When I realized I could do a dessert night of pies in less than three hours, as opposed to a cake dessert that involved several long hours of mixing, baking, and icing, pies became my friend.
The following recipe makes two 9″ double crust pies, or multiple small and handheld pies. When I don’t feel like rolling a top and bottom crust, I often make rustic pies – one large bottom crust that folds over the top of the pie.
8 cups blueberries
1 ½ cups sugar, or more
6 tablespoons cornstarch
2 tablespoons lemon juice
½ teaspoon salt
½ teaspoon cinnamon or nutmeg, optional
5 cups all-purpose flour (approx. 1¼ #)
½ teaspoon salt
1 cup butter (2 sticks)
1 cup vegetable shortening (½ #)
¾ cup cold water
extra flour for rolling out dough
1. Mix all filling ingredients and set aside.
2. Pan spray baking tins and preheat oven to 375 degrees F.
3. In a large bowl, lightly mix flour and salt, then cut in shortening and butter. When mixture looks fine-grained, drizzle in cold water and mix into a ball.

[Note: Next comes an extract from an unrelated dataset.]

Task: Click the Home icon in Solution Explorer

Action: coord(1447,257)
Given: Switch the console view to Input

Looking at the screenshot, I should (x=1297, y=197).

Knead lightly, then separate into four pieces, two slightly larger. Use at once or wrap and chill one hour or up to five days.
4. Don’t worry about working fast – take the time you need. Roll out larger pieces of dough and place in lightly greased pie pans. Trim any dough hanging more than ¼” over the edge. Add filling, roll out the top crust, and place on top of pie. Gently roll edge of the top and bottom crust together (I prefer to tuck the top crust under the bottom) and press down to seal. Flute edges, or not, in any way you want. Vent top of each pie. If you wish, pie tops can be brushed with water, milk, butter, or beaten egg. You can also sprinkle on sugar. Or just leave plain.
5. Place pie pans on a cookie sheet with a large piece of parchment or aluminum foil under each pan. Bake in preheated 375° oven 45-60 minutes. Pies are done when juice has bubbled out for a few minutes.
6. Let pies cool at least two hours before cutting. To freeze, cool to room temperature then wrap well and place in freezer.
Home-Based Baking at its Best! If you have a home-based food business and do not make pies, consider adding this product line to your offerings. With the trend toward home-made, seasonal, and local, your customers would appreciate purchasing fresh pies during the summer months.